### Set task
Copy the material word for word from its start through the line containing "pyautogui.click(x=1154, y=864)", including both ends, and leave the pictures out.

--------------------------------

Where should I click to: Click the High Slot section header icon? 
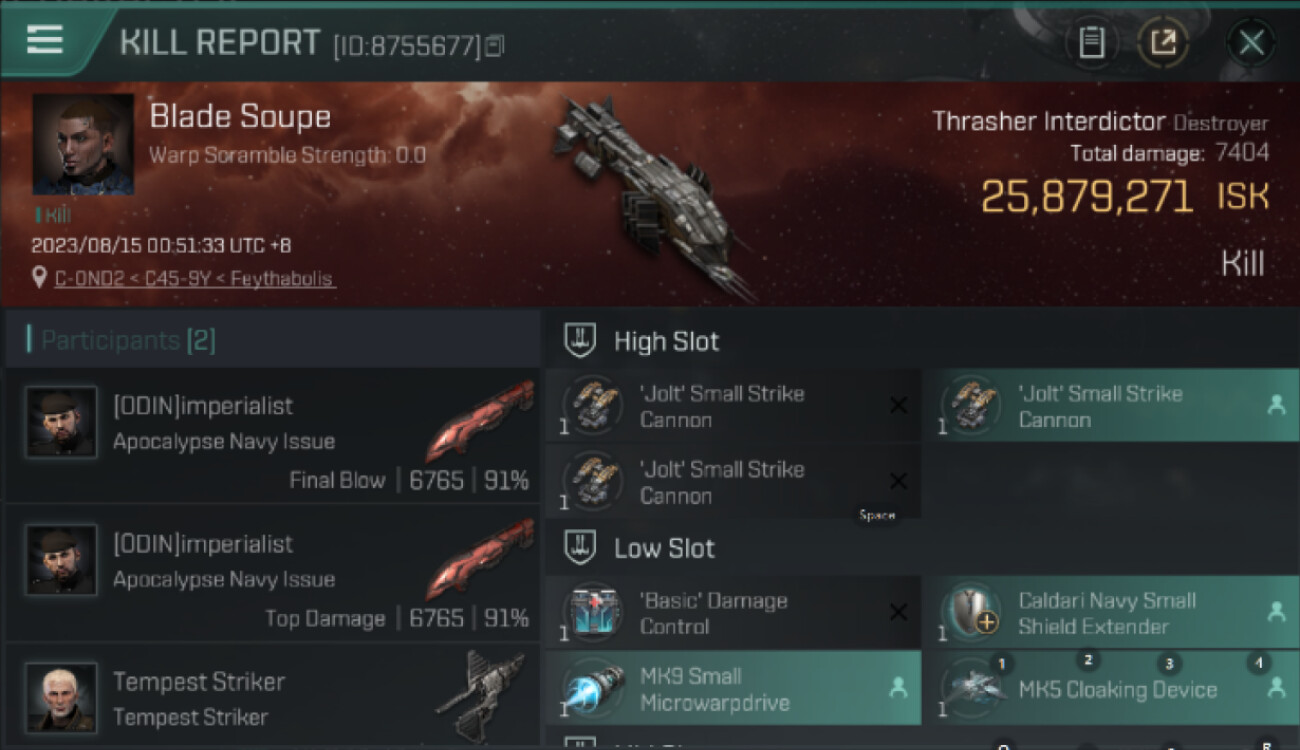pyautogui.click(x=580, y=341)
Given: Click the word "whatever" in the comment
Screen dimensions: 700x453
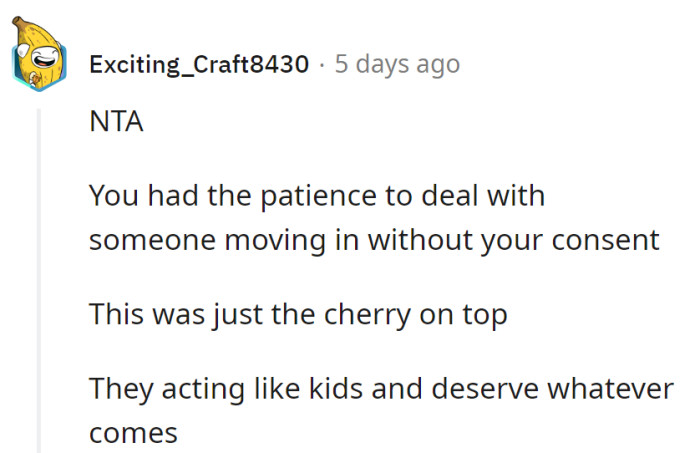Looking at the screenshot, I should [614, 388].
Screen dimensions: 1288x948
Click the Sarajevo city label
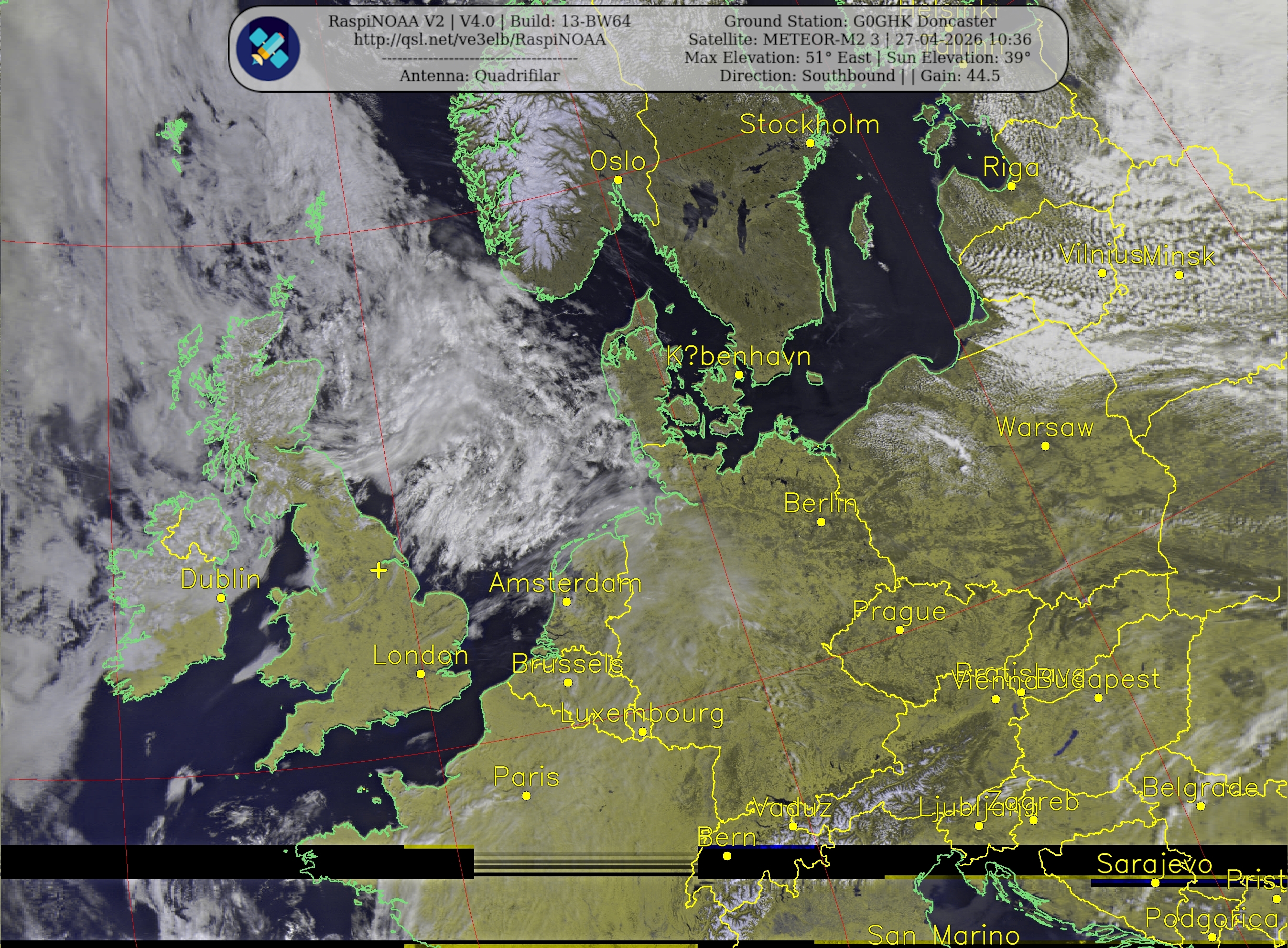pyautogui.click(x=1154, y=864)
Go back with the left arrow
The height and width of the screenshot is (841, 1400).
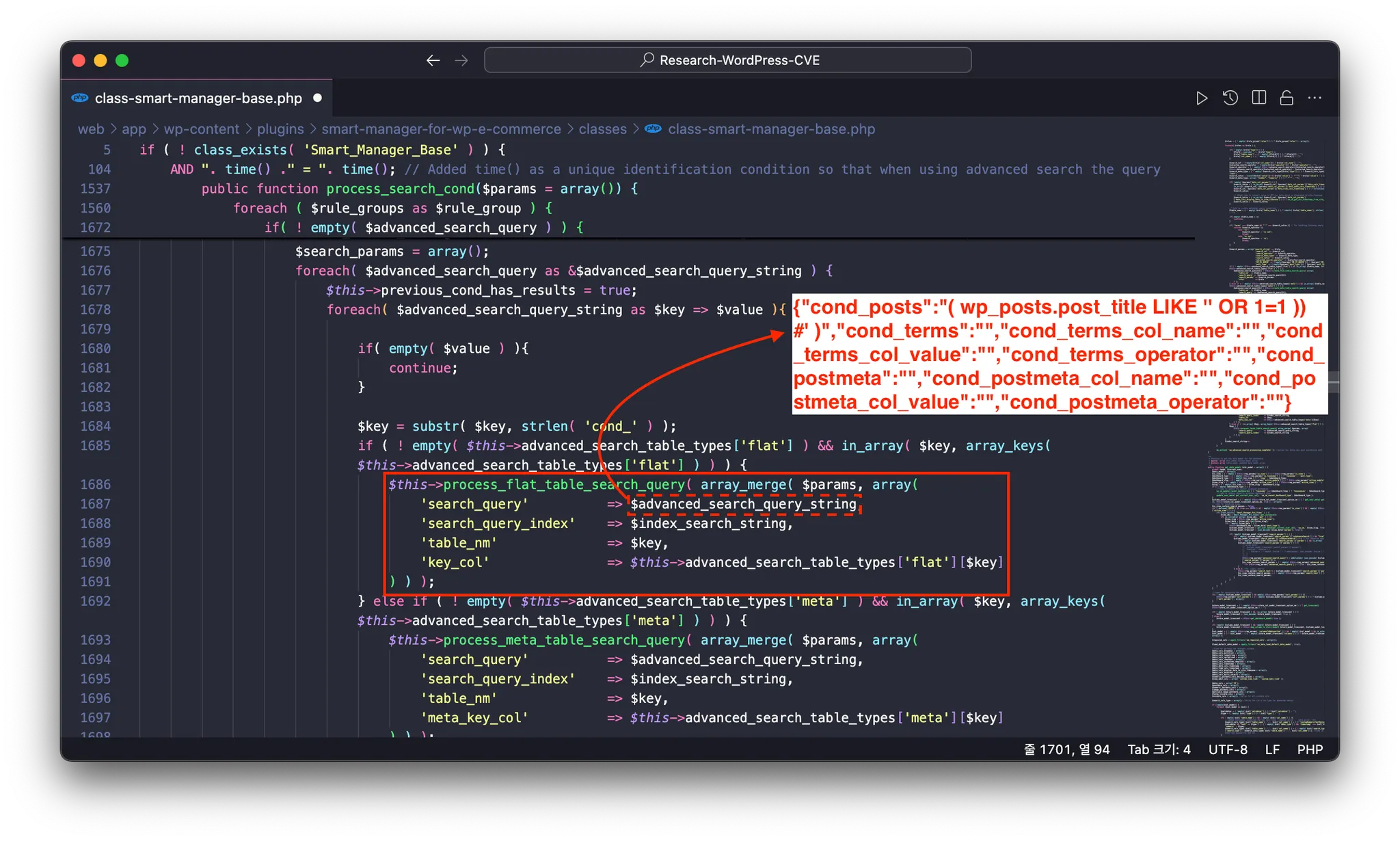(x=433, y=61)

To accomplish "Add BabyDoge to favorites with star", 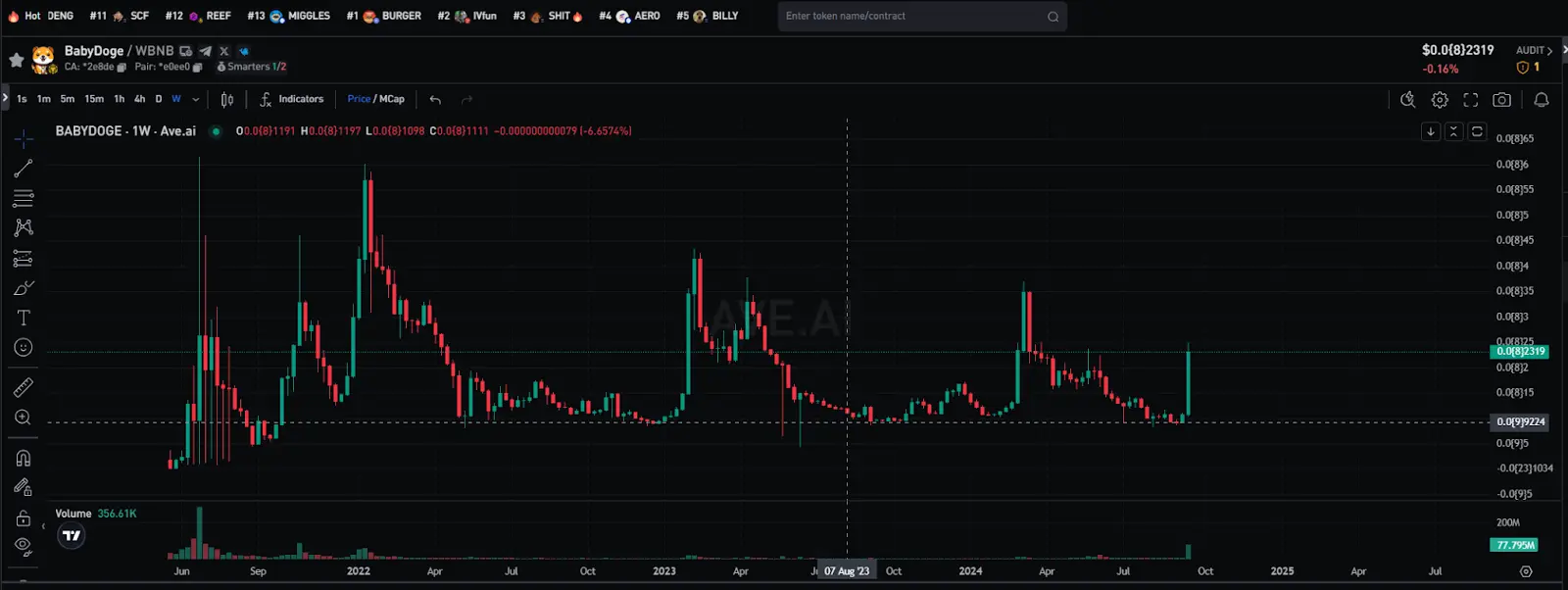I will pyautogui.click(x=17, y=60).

--------------------------------

### The solution
Where should I click to: Click the High Slot section header icon? 
pyautogui.click(x=580, y=341)
Given: Click the word "whatever" in the comment
Screen dimensions: 700x453
Looking at the screenshot, I should [614, 388].
Screen dimensions: 1288x948
Click the Sarajevo city label
pyautogui.click(x=1154, y=864)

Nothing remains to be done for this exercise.